The late crooner - who passed away in 1977 at the age of 74 - achieved the highest-selling single of all time with the festive classic but his nephew Howard Crosby has revealed how his uncle once performed it in an open-air field in France in 1944 for thousands of soldiers and struggled to get through it.
He told Fox News Digital: "I asked Uncle Bing one time, 'What was the single most difficult thing you ever had to do in your career?' We were out playing golf one day, and I didn't know what he was going to say.
"I didn't know if he was going to say, 'Well, it was, you know, learning lines for the movies or working with a difficult director.
"He didn't have to think about it at all. He said, 'Well, 1944, we were over with the USO troupe.' And he said, 'We gave an open-air concert for 15,000 GIs and British Tommies in an open-air field in France.
"Dinah Shaw and the Andrews Sisters were there. and we had a lot of laughs and the boys were having a wonderful time, great fun.' But he said at the end of the show, 'I had to sing "White Christmas." And I had to get through the song with 15,000 guys in tears and not break up myself.
"And a lot of those boys died the next week in the Battle of the Bulge."
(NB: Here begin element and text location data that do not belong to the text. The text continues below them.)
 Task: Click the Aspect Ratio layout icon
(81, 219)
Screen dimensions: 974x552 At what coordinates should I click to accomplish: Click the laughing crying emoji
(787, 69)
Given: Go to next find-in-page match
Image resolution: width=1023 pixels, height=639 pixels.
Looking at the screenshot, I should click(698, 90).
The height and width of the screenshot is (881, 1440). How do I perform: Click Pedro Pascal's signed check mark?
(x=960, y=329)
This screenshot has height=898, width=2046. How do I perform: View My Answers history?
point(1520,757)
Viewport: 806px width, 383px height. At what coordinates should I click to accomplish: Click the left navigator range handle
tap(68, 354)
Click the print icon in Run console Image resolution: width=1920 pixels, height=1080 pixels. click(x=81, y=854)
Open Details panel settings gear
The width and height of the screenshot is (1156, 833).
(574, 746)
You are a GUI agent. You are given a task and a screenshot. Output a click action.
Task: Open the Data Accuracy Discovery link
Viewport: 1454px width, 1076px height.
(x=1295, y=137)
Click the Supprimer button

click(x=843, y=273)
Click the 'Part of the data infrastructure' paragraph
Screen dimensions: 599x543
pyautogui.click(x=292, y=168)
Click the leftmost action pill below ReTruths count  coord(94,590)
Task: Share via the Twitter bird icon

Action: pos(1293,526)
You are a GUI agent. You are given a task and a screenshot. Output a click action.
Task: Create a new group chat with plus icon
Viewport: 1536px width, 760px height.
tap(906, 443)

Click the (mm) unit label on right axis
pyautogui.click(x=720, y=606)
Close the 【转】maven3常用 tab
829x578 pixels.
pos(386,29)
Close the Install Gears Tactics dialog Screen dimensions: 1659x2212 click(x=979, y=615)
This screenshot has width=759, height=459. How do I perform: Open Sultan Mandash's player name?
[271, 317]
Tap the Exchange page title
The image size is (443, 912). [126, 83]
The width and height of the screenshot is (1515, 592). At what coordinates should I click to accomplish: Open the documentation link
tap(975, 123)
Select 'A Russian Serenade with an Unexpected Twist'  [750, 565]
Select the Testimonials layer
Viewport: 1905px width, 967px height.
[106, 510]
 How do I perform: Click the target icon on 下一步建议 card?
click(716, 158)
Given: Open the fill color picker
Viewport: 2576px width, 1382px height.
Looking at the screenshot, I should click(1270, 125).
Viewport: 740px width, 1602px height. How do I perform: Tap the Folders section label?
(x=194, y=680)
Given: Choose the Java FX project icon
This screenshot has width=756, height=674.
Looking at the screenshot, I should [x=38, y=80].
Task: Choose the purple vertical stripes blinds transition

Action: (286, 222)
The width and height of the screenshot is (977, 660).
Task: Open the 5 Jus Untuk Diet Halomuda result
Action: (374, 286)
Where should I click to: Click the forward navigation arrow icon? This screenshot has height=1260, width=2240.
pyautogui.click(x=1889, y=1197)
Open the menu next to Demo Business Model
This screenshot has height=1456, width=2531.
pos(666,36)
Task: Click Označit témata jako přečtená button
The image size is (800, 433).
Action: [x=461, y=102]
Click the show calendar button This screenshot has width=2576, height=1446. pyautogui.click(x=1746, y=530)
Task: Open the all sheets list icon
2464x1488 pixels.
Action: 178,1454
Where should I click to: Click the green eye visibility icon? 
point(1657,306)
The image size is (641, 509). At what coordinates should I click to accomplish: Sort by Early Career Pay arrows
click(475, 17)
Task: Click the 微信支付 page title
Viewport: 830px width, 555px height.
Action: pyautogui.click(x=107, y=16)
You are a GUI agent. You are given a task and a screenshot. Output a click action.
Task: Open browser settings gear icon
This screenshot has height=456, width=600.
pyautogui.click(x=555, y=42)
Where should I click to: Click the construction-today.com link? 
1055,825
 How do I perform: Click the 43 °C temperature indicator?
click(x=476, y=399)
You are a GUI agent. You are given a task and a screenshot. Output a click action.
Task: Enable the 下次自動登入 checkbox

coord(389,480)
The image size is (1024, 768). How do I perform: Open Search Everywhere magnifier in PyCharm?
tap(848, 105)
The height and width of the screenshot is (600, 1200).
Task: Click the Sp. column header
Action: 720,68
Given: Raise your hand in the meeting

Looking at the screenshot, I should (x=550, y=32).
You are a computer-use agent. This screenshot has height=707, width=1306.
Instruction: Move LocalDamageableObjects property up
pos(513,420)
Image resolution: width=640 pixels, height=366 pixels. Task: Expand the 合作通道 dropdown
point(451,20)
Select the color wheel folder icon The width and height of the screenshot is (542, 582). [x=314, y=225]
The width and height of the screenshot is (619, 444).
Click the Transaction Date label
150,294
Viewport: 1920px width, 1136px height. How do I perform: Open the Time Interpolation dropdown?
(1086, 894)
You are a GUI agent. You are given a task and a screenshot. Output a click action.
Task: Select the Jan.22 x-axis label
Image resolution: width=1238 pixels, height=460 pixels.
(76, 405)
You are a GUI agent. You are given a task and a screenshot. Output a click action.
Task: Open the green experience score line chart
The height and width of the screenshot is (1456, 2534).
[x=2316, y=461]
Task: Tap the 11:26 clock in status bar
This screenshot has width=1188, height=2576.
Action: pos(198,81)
Almost a decade later, Bing starred in 'White Christmas' as a solider who performed the song to the troops in 1944, but the song was initially written for 'Holiday Inn' in 1942.
At the time, composer Irving Berlin was said to be "very nervous" about the now-festive standard, but Bing himself had no worries about it at all.
Howard said: "But when they got to 'White Christmas' and Irving Berlin played that, supposedly Bing said to him - because Irving was always very nervous about whether the songs would be successful or people would like them - apparently Bing said to him, 'Don't worry about that one, Irving, that song is going to do just fine."